[INSTRUCTIONS]:
**A)** Can you copy word for word the part of the passage on storying starting at "Thank you for" and ending at "a beautiful swan."?
**B)** Could you turn the paragraph of the passage on storying that begins "From the first story I learned" into a short list that keeps its main facts?

[PASSAGE TO READ]:
Thank you for pointing out that one of the biggest blocks to us even trying storying is that we consider it is only for oral learners or children...when I first heard it demonstrated I had these blocks + I was already a reasonable evangelist ...and didn’t want to learn another method that was going to take so long to learn. Thankfully the Holy Spirit just kept pushing me.

From the first story I learned it was the listeners who kept me going. There was a completely different dynamic with storytelling and people remembered it much better. Stories keep burrowing into people’s hearts. Our lives are tagged to stories. When I say someone ’was an ugly duckling’ -anyone who knows the story remembers the story with these 4 words and know that I’m saying that when the person was young they were ugly and overlooked but later turned into a beautiful swan.

I am so grateful to God for forcing me to learn storying. As a highly literate person I have gained more out of learning and telling ’simple’ bible stories than I gained from 3 years at a truly excellent Bible college. Elijah and Daniel ...now number among my friends and mentors. I find myself constantly chewing over scripture.

[EXTRACTED DATA]:
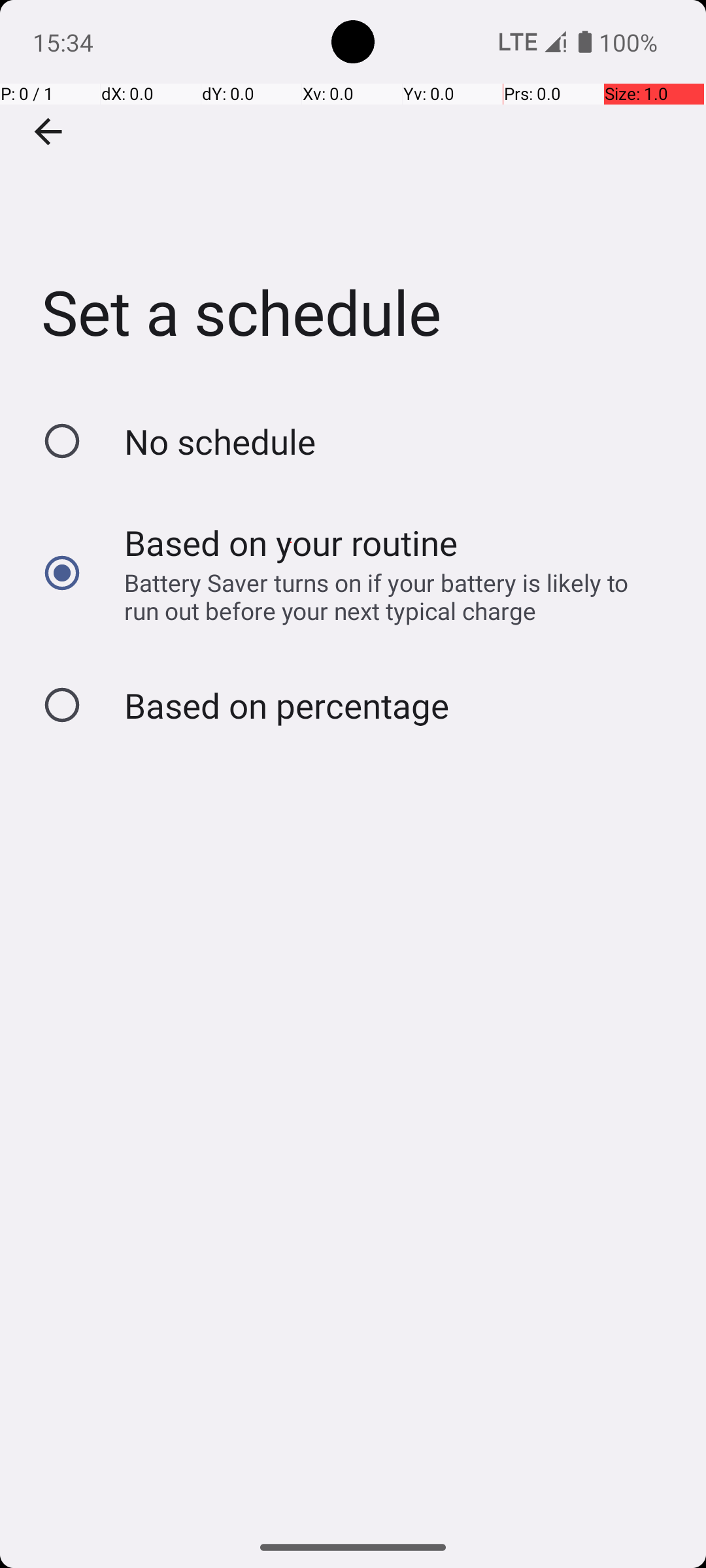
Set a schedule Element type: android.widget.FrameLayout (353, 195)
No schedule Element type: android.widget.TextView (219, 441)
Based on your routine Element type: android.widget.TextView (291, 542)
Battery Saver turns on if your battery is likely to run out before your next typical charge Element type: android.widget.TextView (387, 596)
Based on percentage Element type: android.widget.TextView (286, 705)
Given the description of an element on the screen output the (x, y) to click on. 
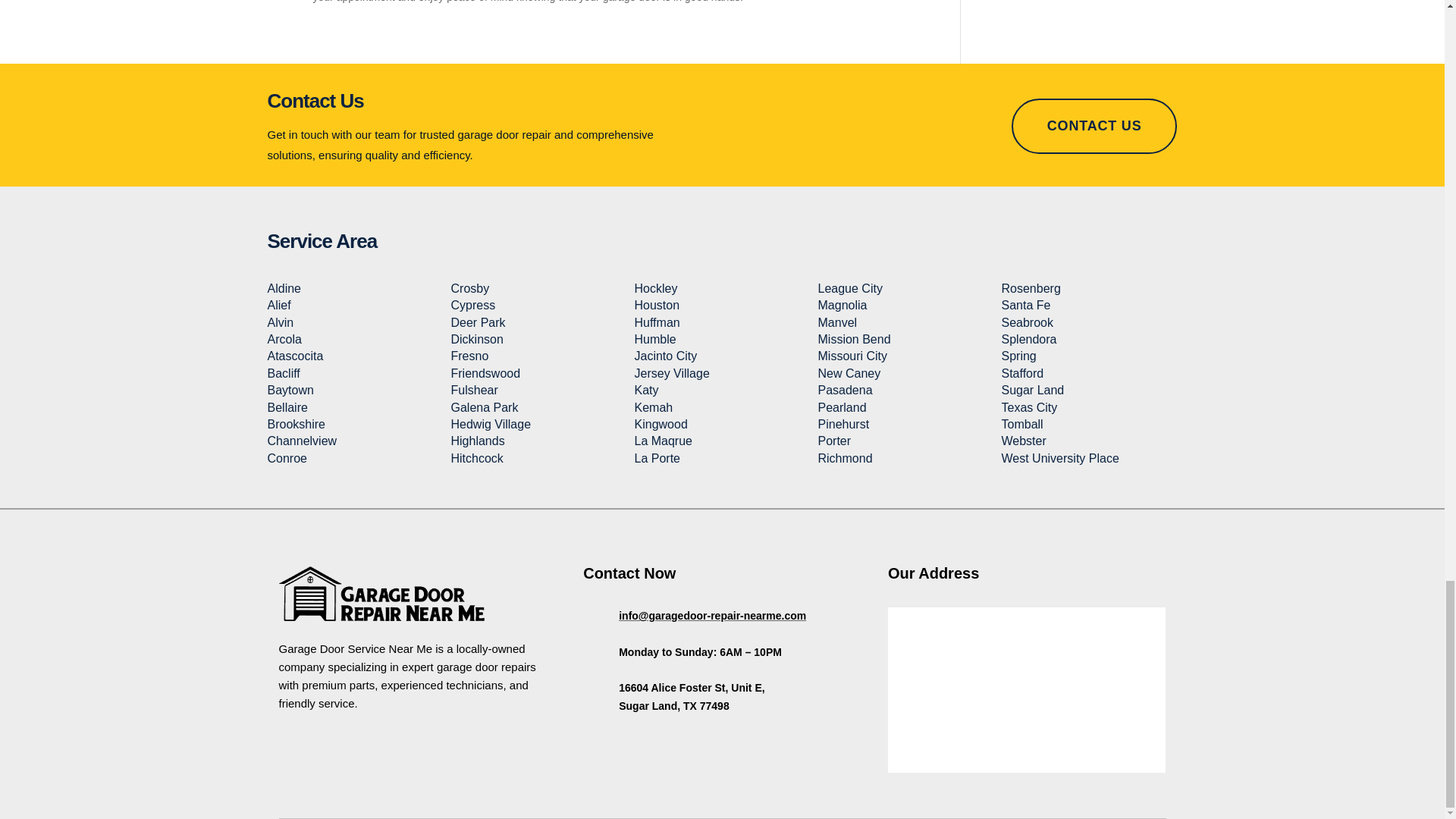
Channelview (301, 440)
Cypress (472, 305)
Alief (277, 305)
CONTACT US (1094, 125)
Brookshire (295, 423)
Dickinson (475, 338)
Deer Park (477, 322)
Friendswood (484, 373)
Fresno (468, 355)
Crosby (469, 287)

[ANSWERS PER TASK]:
**A)**
Thank you for pointing out that one of the biggest blocks to us even trying storying is that we consider it is only for oral learners or children...when I first heard it demonstrated I had these blocks + I was already a reasonable evangelist ...and didn’t want to learn another method that was going to take so long to learn. Thankfully the Holy Spirit just kept pushing me.

From the first story I learned it was the listeners who kept me going. There was a completely different dynamic with storytelling and people remembered it much better. Stories keep burrowing into people’s hearts. Our lives are tagged to stories. When I say someone ’was an ugly duckling’ -anyone who knows the story remembers the story with these 4 words and know that I’m saying that when the person was young they were ugly and overlooked but later turned into a beautiful swan.

**B)**
- From the first story, the listeners were what kept the writer going.
- Storytelling had a completely different dynamic, and people remembered it much better.
- Stories keep burrowing into people's hearts, and our lives are tagged to stories.
- Example: saying someone "was an ugly duckling" calls up the whole story in four words. It conveys that the person was ugly and overlooked when young but later became a beautiful swan.